Release Note
FireDucks Release Note
1.1.8 (Jan 22, 2025)
- Bug Fixes:
- Fixed bug in left join with mask
- Removing Fallbacks:
- Remove redundant fallbacks to check non-existing attributes for array protocol
- Others:
- Support python3.13
1.1.7 (Jan 15, 2025)
- Optimization:
- optimize read_parquet
- optimize sort_values and groupby
1.1.6 (Jan 07, 2025)
- Bug Fixes:
- fix getitem from multiindex dataframe. GH#32
- fixed metadata reading issue with read_parquet
- Removing Fallbacks:
- supported read_feather
1.1.5 (Dec 25, 2024)
- Optimization:
- optimized a pattern
df.where(cond).groupby(key, dropna=True).agg(...)
asdf[cond].groupby(key, dropna=True).agg(...)
- pushdown optimization supports moving projection over concat.
- optimized a pattern
1.1.4 (Dec 17, 2024)
- Bug Fixes:
- fixed issue in groupby with multi-keys
- fixed some issues in modifying callable-method to method-name when falling back to pandas
- fixed issue with return type for to_csv() with filename
- fixed inplace update issue with series delitem
- Removing Fallbacks:
- supported fallback on DataFrame/Series column-aggregate, groupby-aggregate, when input is a callable method from numpy or Series modules, like np.sum, pd.Series.sum etc.
1.1.3 (Dec 10, 2024)
- Bug Fixes:
- Fix read_csv when csv file includes newlines in values.

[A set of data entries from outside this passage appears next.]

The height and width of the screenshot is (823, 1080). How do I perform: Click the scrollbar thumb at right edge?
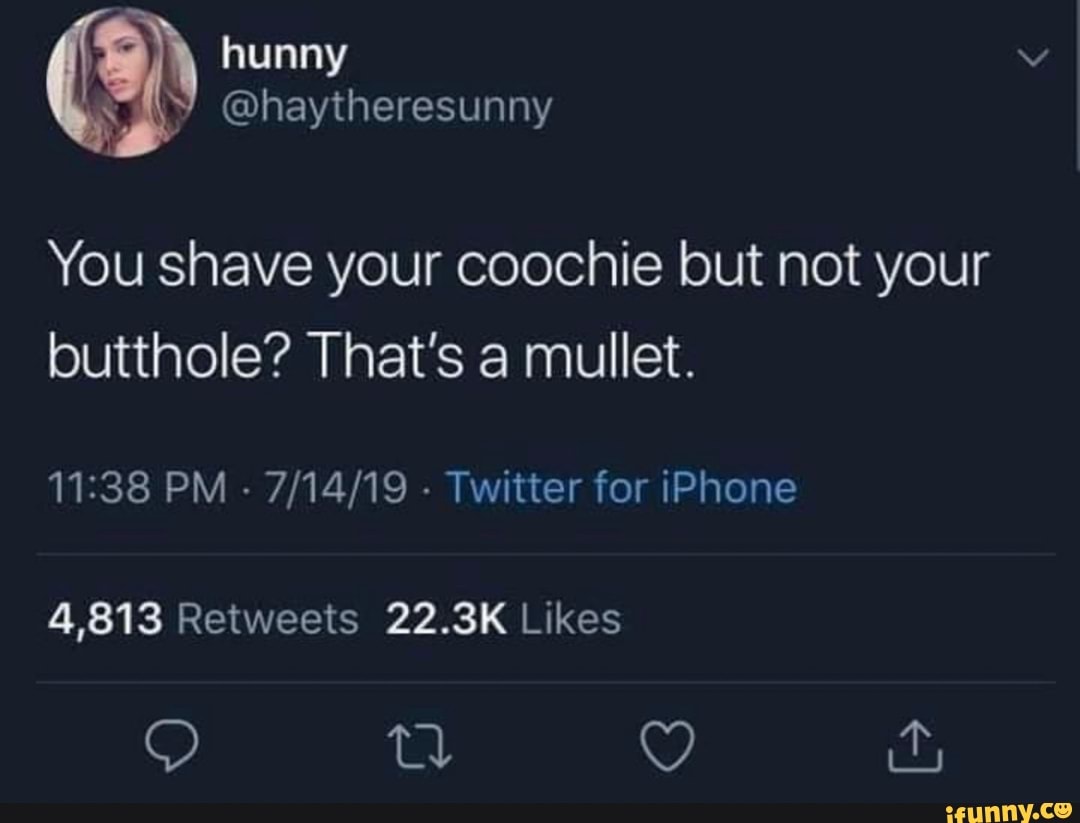(x=1077, y=84)
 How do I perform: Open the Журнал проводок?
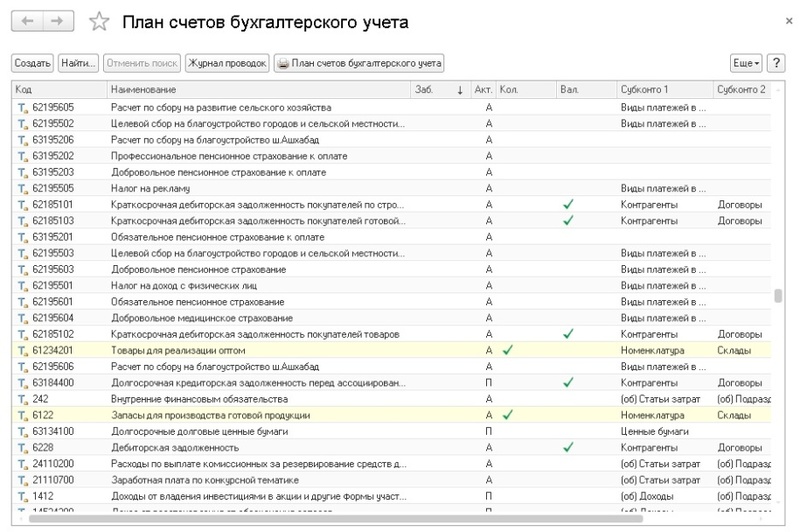[x=227, y=63]
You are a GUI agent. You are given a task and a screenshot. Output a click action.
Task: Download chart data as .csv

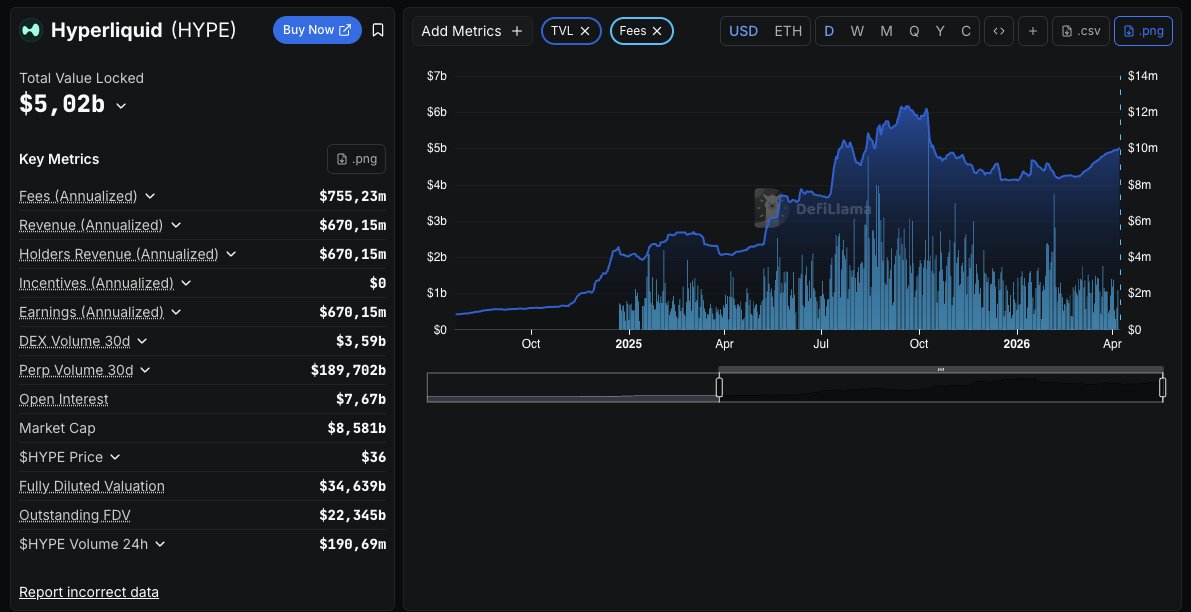tap(1081, 31)
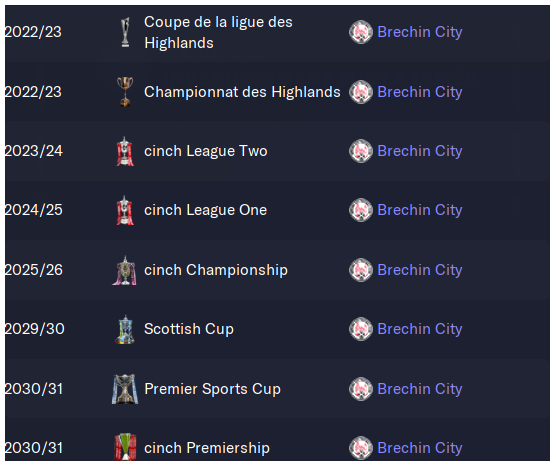Click the 2029/30 season entry
Image resolution: width=556 pixels, height=467 pixels.
(x=35, y=329)
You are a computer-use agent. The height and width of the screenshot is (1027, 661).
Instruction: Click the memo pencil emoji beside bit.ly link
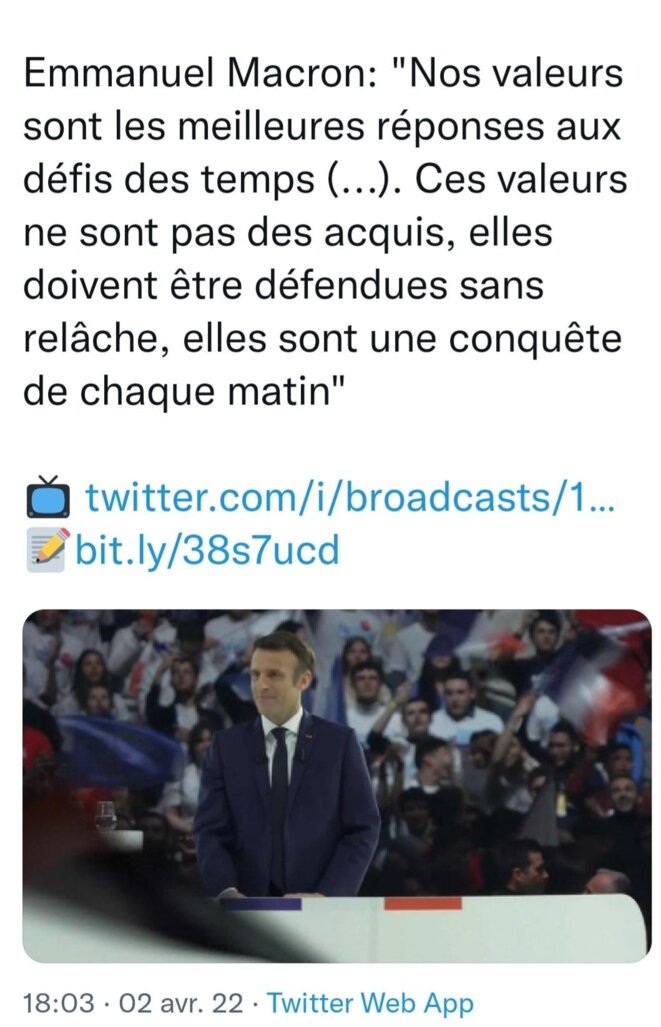tap(48, 549)

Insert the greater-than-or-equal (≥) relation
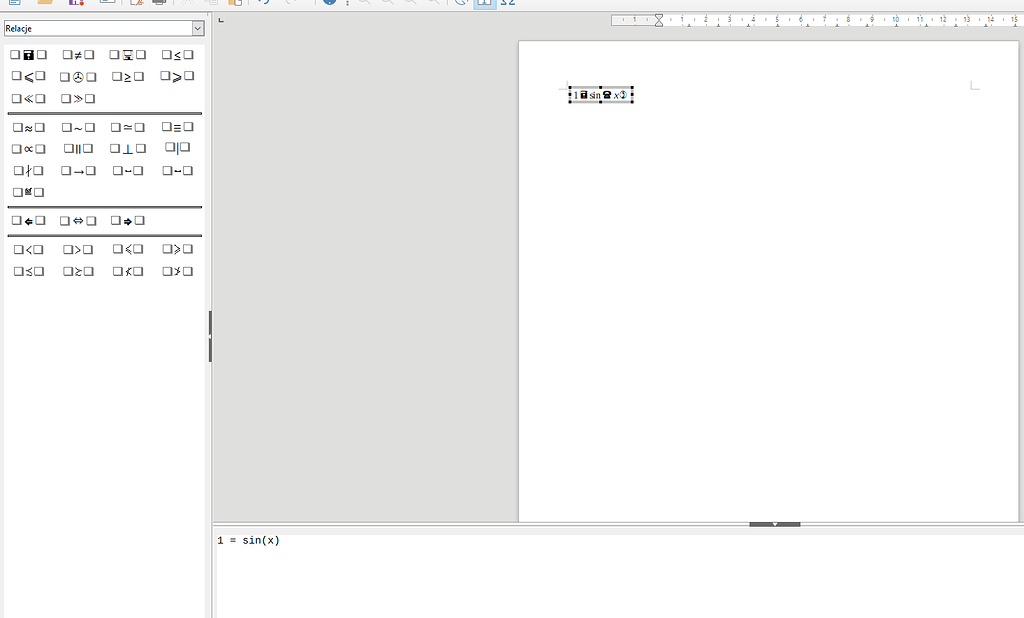pos(128,77)
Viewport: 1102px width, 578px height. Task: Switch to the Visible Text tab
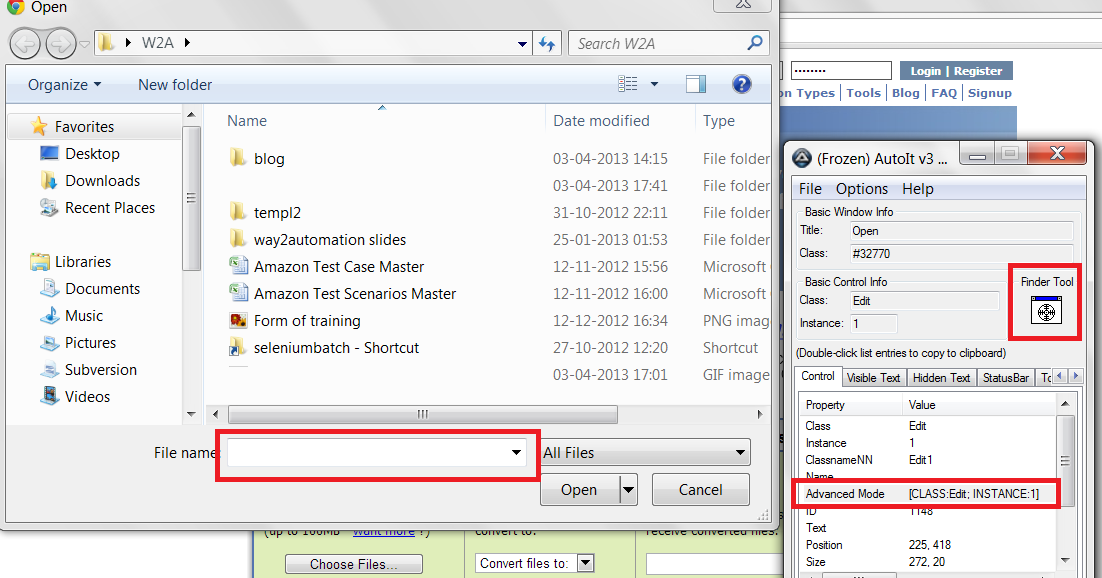874,377
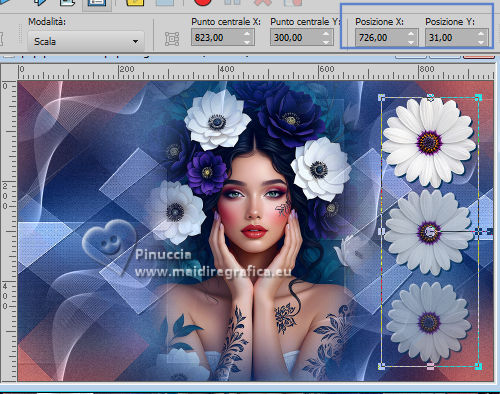The image size is (500, 394).
Task: Click the top-center handle of the flower selection
Action: 430,97
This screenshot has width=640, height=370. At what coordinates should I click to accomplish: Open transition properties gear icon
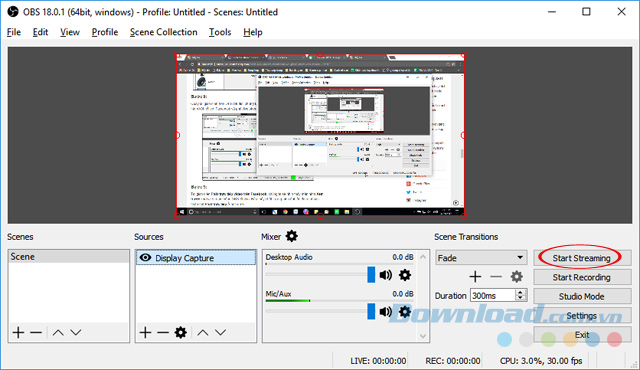[x=517, y=277]
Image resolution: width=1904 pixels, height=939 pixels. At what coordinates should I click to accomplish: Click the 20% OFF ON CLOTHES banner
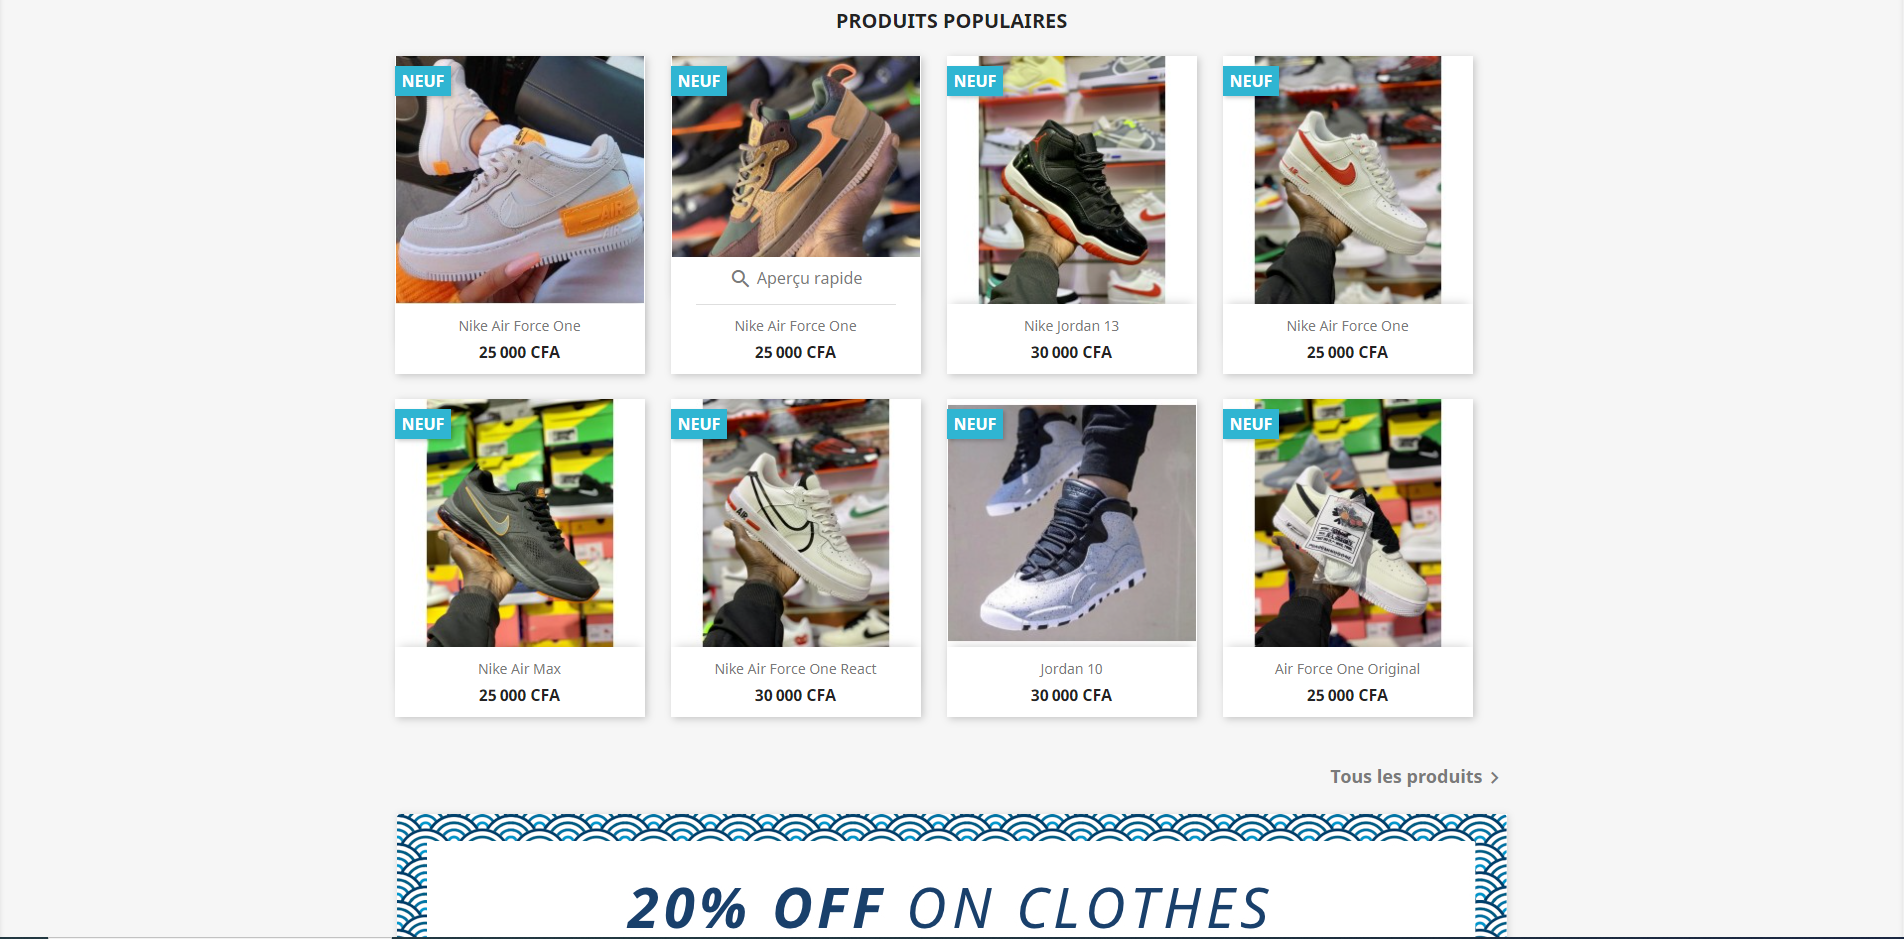(951, 876)
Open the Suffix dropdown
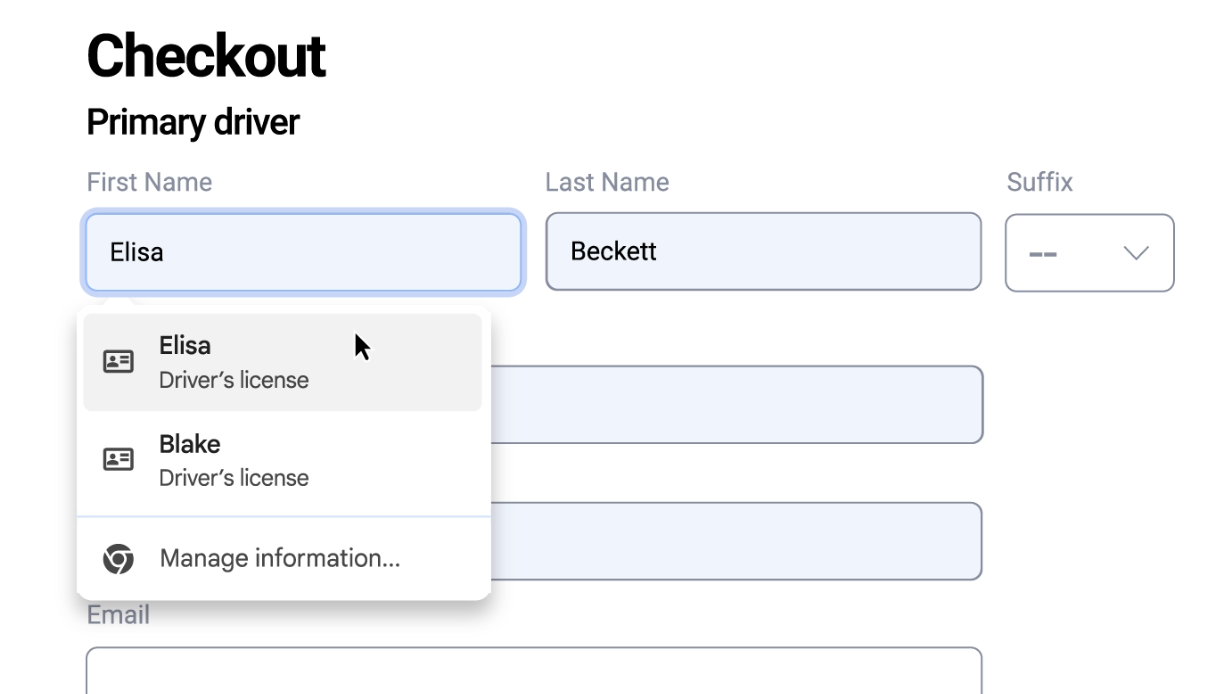The image size is (1207, 694). (x=1089, y=253)
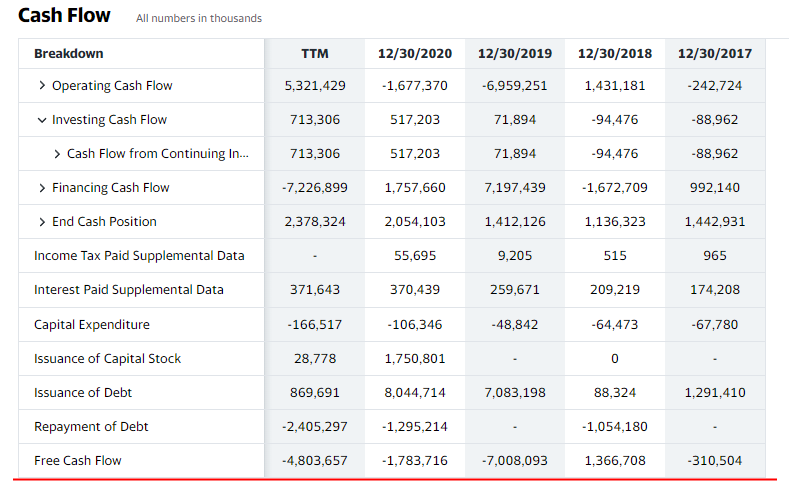Select the 12/30/2020 column header

[415, 53]
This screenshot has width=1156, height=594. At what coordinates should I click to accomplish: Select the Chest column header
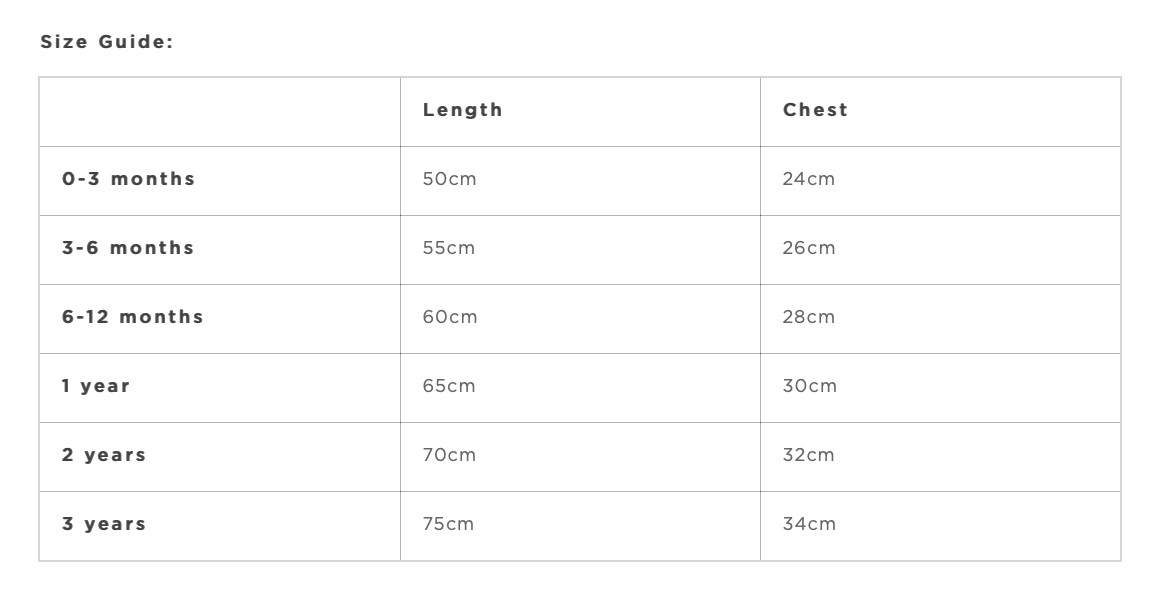coord(816,110)
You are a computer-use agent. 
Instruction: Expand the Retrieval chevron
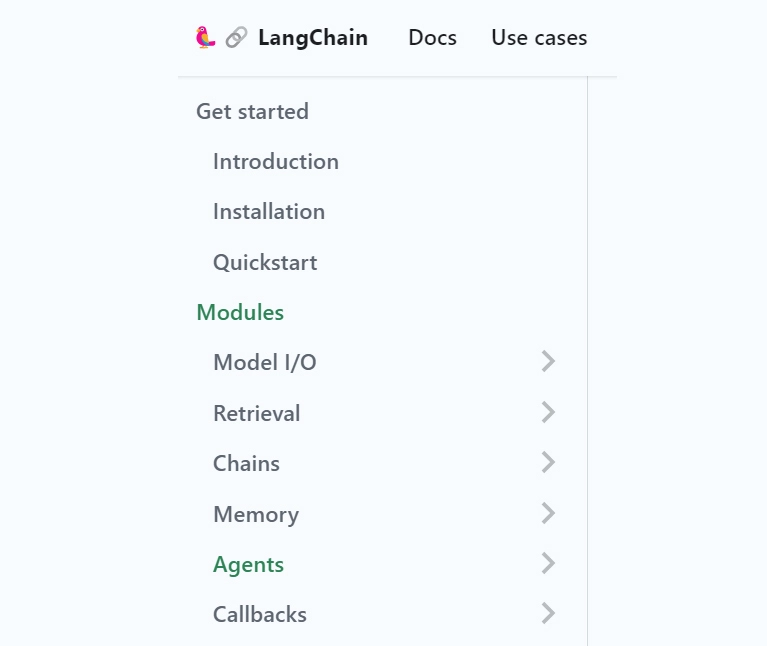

- Fix the issue in LeftHashJoin
- Fix astype from float to timestamp
- Removing Fallbacks:
- supported a few fallback cases for DataFrame/Series loc getter
- Optimization:
- Improve project pushdown for read_parquet beyond join/merge.
- Others:
- Upgrade dependent pyarrow to 18.1.0.
1.1.2 (Dec 03, 2024)
- Bug Fixes:
- fixed issue in median calculation. GH#31
- fixed issue in empty or null Series aggregation
- fixed groupby projection when it includes reordering and duplication.
1.1.1 (Nov 26, 2024)
- Performance Improvement:
- Improve performance of left join, for example 1.6x for tpch Q13.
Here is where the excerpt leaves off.